Malgré la joie exprimée, bienséance électorale oblige, par les représentants des universités au Québec dans la foulée de l'annonce des nouvelles règles budgétaires du gouvernement Couillard, nos universités sont toujours sous-financées par rapport aux universités canadiennes et aux autres universités dans le monde.

Malgré les discours lénifiants sur l'importance de l'éducation, les gouvernements, celui de Philippe Couillard, joue la même partition de musique, nos universités sont toujours sous-financées et le plan annoncé la semaine dernière par la ministre Hélène David ne vient pas juguler cette situation. Cela revêt une importance particulière chez nous en Estrie alors que les universités sont notre moteur de développement économique. Retour sur un sujet tabou, le financement de nos universités.

Ça sert à quoi les universités?

À l'origine, les universités devaient assurer la formation d'une élite afin de donner à la société québécoise les leviers essentiels de son développement. Personne n'est dupe, les promesses de la réforme de l'enseignement promises par le Rapport Parent ont été depuis longtemps oubliées au Québec. Qui plus est, la vision du rôle des universités en particulier est devenue à notre époque plus instrumentalisée que jamais. Pour le gouvernement actuel, les universités ne sont plus que des outils pour former une main-d'œuvre ultraspécialisée. On veut créer des programmes de formation sur mesure pour les besoins des entreprises. Jamais la formation générale qui prépare des têtes bien faites n'aura été aussi négligée. Bien sûr, à quoi peuvent bien servir des philosophes, des historiens, des psychologues, des ethnologues, des anthropologues et des sociologues? À rien puisque c'est dans ce type de formation que l'on retrouve le plus de chômeurs. Vaut mieux former des ingénieurs, des médecins et des avocats non?

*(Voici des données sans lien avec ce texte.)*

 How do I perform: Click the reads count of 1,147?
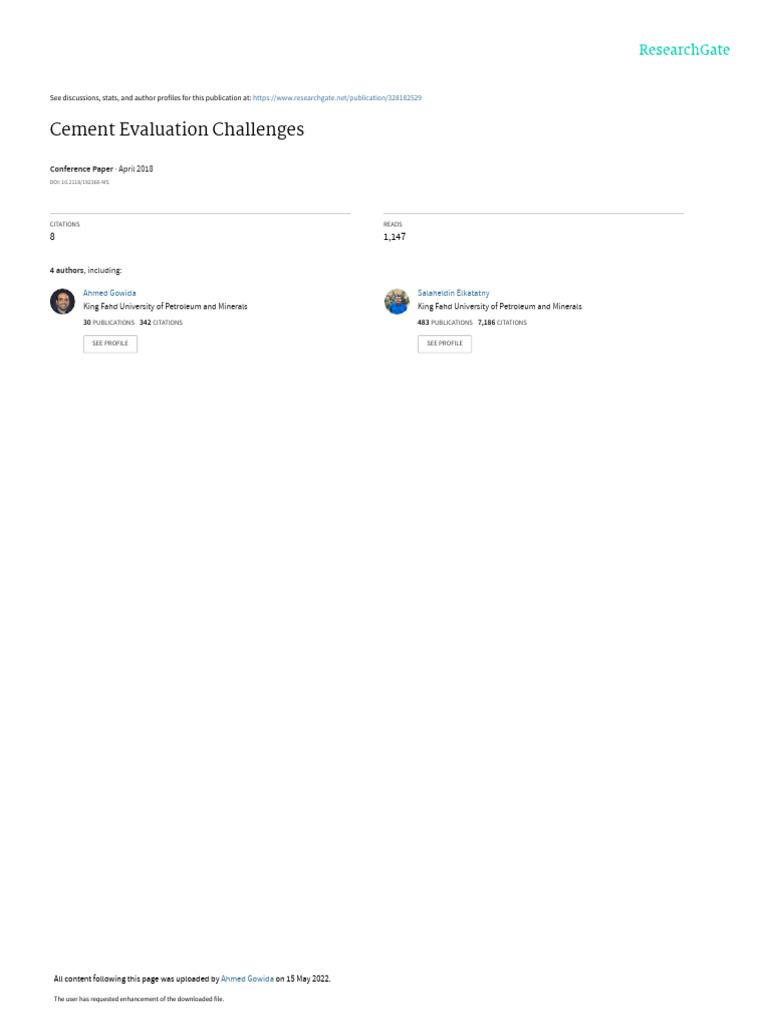pos(394,237)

Pourtant l'Université n'est pas une école spécialisée pour former la main-d'œuvre. C'est un lieu d'apprentissage et de savoir qui permet à une société de former des gens qui œuvrent à notre développement global comme société. C'est ce que j'écrivais ici en novembre 2015 : « N'en déplaise à certains chantres de la go-gauche ou encore aux incultes qui ne jurent que par les sciences dures en les opposant aux sciences molles, l'Université est bien plus que les discours que l'on entend sur son compte. Oui, l'Université est un moteur de notre développement économique, mais c'est aussi un lieu de formation des esprits de notre jeunesse. Esprits que l'on souhaite les plus critiques possible. L'Université peut contribuer par ses recherches et ses innovations à améliorer nos vies et favoriser le démarrage d'entreprises, mais elle doit aussi s'assurer de rayonner dans nos communautés pour favoriser le développement de nouvelles solidarités et de perpétuer la justice sociale. L'Université doit former des gens pour le marché du travail, mais elle doit aussi permettre l'acquisition de connaissances et favoriser la créativité. » Je n'ai pas changé d'idée aujourd'hui.

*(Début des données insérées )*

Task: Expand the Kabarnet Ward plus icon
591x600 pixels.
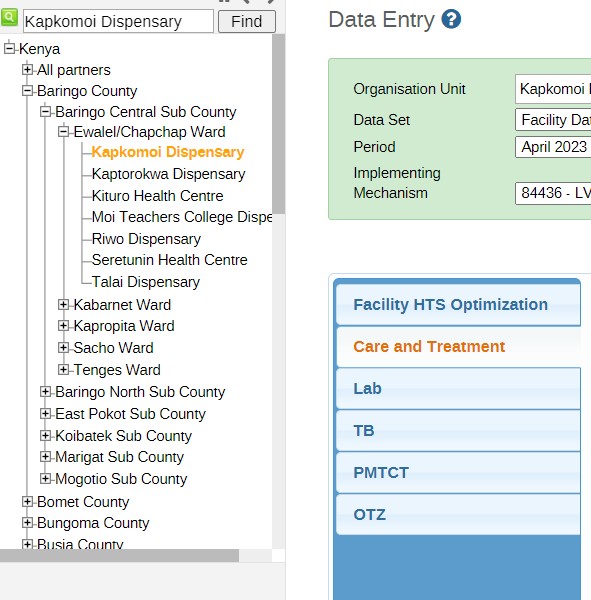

Le nouveau financement proposé par le gouvernement Couillard

Certes, nous ne devons pas être de mauvaise foi et célébrer le fait que les universités auront plus d'argent mis à leur disposition pour accomplir leur mandat. Grand bien nous fasse! Néanmoins, si j'ai bien saisi les documents publiés par la ministre David concernant le réinvestissement dans les universités c'est 1,5 milliard de dollars supplémentaires dans les universités de 2017-2018 à 2022-2023. Un réinvestissement en moyenne de 367 millions par année soit une augmentation d'environ 13 % du financement eu égard en 2016-2017. Pour l'année en cours, on parle plus d'un montant, à moins d'une erreur de ma part, de 173 millions de dollars. Une somme beaucoup plus modeste que la présentation marketing consolidée peut laisser croire. Élection oblige...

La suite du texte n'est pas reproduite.